SONNET 116 (“LET ME NOT TO THE MARRIAGE OF TRUE MINDS”) AS PART OF A SEQUENCE. Professor Helen Vendler, who is, I think, pre-eminent as a critic of the sonnets, says in her book THE ART OF SHAKESPEARE’S SONNETS that sonnet 116 “has usually been read as a definition of true love.” Indeed I am not surprised to hear the sonnet at a wedding, and have always thought of it as a lone speaker reflecting to himself on the nature of love.
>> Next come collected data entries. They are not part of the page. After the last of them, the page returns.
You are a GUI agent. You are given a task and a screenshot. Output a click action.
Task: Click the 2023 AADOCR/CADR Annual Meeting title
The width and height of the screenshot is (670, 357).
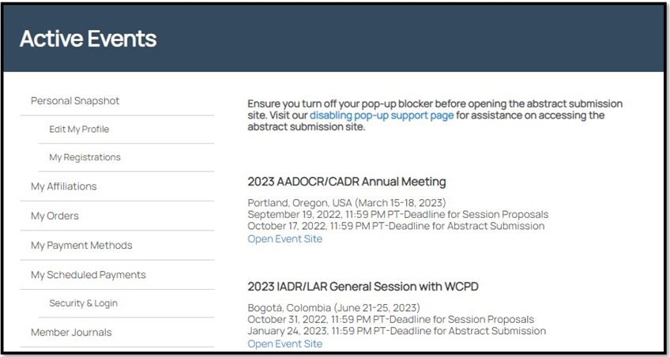tap(347, 182)
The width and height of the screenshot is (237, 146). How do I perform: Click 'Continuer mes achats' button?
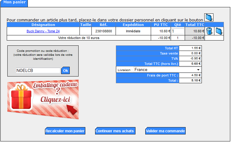(115, 131)
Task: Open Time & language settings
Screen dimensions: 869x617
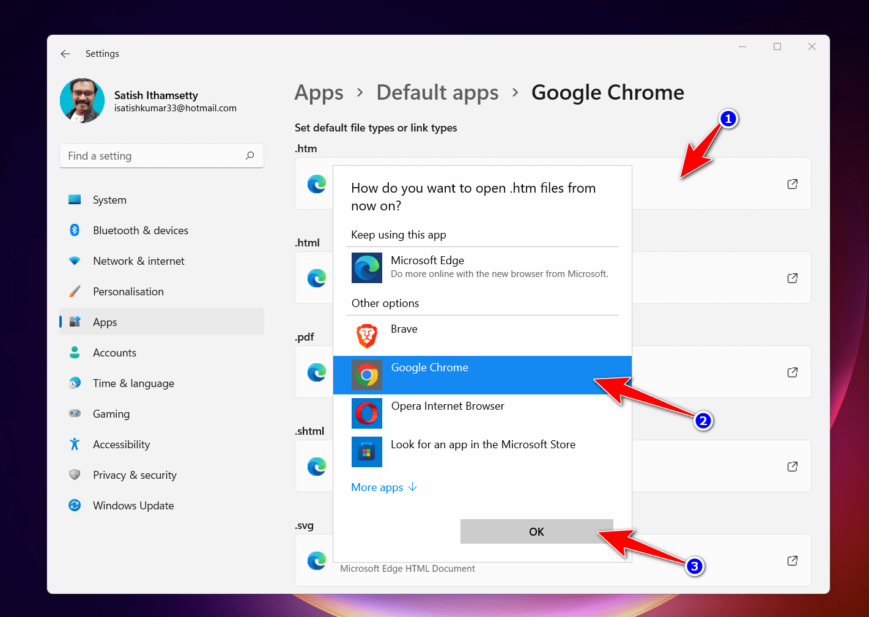Action: point(133,383)

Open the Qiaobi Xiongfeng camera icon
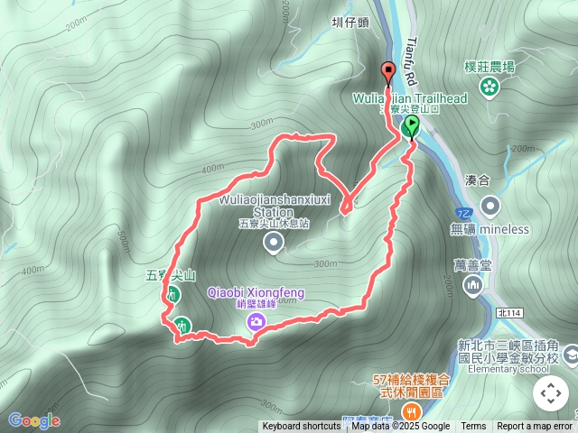click(256, 321)
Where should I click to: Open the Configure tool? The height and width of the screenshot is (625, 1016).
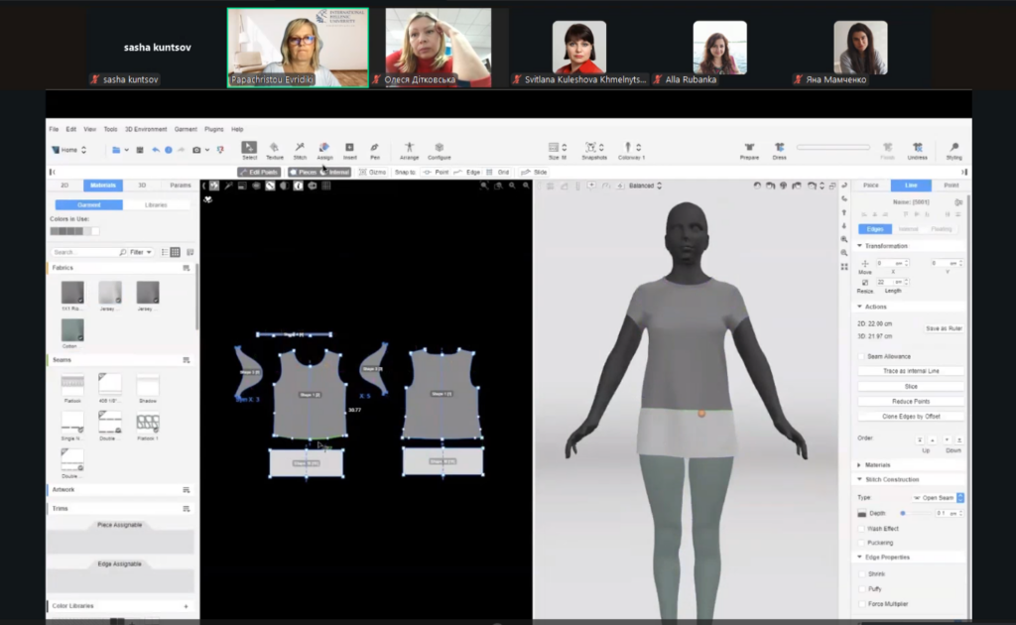pos(439,149)
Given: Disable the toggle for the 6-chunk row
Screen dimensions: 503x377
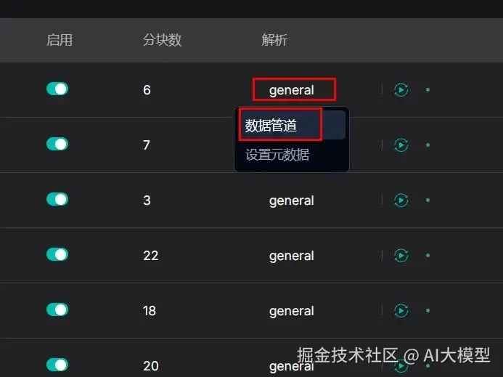Looking at the screenshot, I should click(x=57, y=89).
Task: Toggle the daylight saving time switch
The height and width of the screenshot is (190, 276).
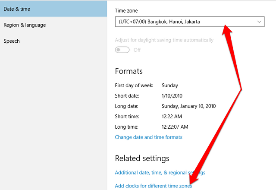Action: [122, 50]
Professor Vendler reads sonnet 116 as part of a conversation which is continued in the following sonnets. She says: “I read this poem as an example not of definition but of dramatic refutation or rebuttal.” This dramatic conversation is with a character—“the young man—who does not appear openly in the sonnets. Vendler deduces the prior utterance by the young man which is being rebutted in the sonnet. The young man’s contention would have been, in brief, that the marriage of minds cannot be permanent because persons alter. For Vendler, the poems is “a coherent refutation of the extended implied argument of an opponent.”
SONNET 116
Let me not to the marriage of true minds
Admit impediments. Love is not love
Which alters when it alteration finds,
Or bends with the remover to remove:
O, no! it is an ever-fixed mark,
That looks on tempests and is never shaken;
It is the star to every wandering bark,
Whose worth’s unknown, although his height be taken.
Love’s not Time’s fool, though rosy lips and cheeks
Within his bending sickle’s compass come;
Love alters not with his brief hours and weeks,
But bears it out even to the edge of doom.
If this be error and upon me proved,
I never writ, nor no man ever loved.